▶ EXERCISE GOAL: Locate the line with "1442x418 pixels." in the material. Copy that line and each one after it, through the last, exactly and with nothing else.

▶ RECORDS SHOWN:
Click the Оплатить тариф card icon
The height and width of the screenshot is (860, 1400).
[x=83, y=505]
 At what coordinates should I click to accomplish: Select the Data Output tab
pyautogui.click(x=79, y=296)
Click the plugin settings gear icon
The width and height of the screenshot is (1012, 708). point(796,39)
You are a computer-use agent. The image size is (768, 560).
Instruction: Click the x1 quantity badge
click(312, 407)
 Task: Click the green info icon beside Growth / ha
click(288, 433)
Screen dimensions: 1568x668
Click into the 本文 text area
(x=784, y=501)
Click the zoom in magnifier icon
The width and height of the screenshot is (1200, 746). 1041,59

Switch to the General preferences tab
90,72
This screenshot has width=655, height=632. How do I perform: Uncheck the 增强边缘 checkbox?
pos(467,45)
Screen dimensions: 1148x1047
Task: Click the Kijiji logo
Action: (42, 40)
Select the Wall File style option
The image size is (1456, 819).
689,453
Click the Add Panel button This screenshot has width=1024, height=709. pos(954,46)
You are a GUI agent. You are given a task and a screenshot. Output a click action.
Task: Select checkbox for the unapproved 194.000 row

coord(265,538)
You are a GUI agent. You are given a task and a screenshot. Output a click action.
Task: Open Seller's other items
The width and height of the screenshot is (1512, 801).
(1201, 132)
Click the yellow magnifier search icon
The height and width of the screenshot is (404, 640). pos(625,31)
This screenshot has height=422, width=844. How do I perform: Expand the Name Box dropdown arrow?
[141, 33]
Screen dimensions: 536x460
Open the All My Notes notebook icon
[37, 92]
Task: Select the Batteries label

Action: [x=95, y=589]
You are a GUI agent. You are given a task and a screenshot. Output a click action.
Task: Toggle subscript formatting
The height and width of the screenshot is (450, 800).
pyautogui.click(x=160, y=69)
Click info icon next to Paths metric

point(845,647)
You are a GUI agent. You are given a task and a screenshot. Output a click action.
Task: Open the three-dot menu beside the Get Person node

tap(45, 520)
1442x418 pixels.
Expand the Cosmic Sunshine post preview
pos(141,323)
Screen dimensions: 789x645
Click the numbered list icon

▶ RESPONSE AREA:
1442x418 pixels.
Expand the Cosmic Sunshine post preview
pos(141,323)
Screen dimensions: 789x645
Click the numbered list icon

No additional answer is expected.